(Pixel coordinate grounding data)
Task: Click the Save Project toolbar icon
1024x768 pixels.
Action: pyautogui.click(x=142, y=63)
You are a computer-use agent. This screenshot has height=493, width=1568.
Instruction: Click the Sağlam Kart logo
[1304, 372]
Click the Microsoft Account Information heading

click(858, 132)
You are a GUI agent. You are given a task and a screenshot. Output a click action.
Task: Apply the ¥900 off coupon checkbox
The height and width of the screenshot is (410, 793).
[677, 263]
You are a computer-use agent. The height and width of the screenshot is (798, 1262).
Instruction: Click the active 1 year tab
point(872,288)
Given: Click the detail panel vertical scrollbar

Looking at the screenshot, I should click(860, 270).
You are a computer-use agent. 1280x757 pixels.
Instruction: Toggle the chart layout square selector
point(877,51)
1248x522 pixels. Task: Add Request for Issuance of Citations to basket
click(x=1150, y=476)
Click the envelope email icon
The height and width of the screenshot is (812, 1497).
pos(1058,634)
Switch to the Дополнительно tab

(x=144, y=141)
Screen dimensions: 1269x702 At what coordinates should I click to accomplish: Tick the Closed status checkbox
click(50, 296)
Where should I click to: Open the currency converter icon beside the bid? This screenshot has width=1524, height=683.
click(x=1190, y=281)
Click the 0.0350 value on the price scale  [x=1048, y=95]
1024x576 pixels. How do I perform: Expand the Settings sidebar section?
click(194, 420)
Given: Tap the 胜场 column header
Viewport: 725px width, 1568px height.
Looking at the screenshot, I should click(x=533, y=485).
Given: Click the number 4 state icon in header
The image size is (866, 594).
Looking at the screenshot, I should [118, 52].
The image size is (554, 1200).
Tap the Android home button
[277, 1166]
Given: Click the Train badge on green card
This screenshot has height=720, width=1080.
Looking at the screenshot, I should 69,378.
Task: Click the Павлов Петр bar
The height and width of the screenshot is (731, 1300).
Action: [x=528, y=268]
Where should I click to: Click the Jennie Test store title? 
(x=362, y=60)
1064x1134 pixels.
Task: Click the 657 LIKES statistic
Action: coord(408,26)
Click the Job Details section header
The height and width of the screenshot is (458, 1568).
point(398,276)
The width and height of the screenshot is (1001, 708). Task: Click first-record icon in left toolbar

* EXERCISE BRIEF: Repeat exactly, and only, the lines from the one containing "This screenshot has height=720, width=1080." through the last line above.

* ANSWER:
This screenshot has height=720, width=1080.
Looking at the screenshot, I should 69,378.
Task: Click the Павлов Петр bar
The height and width of the screenshot is (731, 1300).
Action: [x=528, y=268]
Where should I click to: Click the Jennie Test store title? 
(x=362, y=60)
1064x1134 pixels.
Task: Click the 657 LIKES statistic
Action: coord(408,26)
Click the Job Details section header
The height and width of the screenshot is (458, 1568).
point(398,276)
The width and height of the screenshot is (1001, 708). Task: Click first-record icon in left toolbar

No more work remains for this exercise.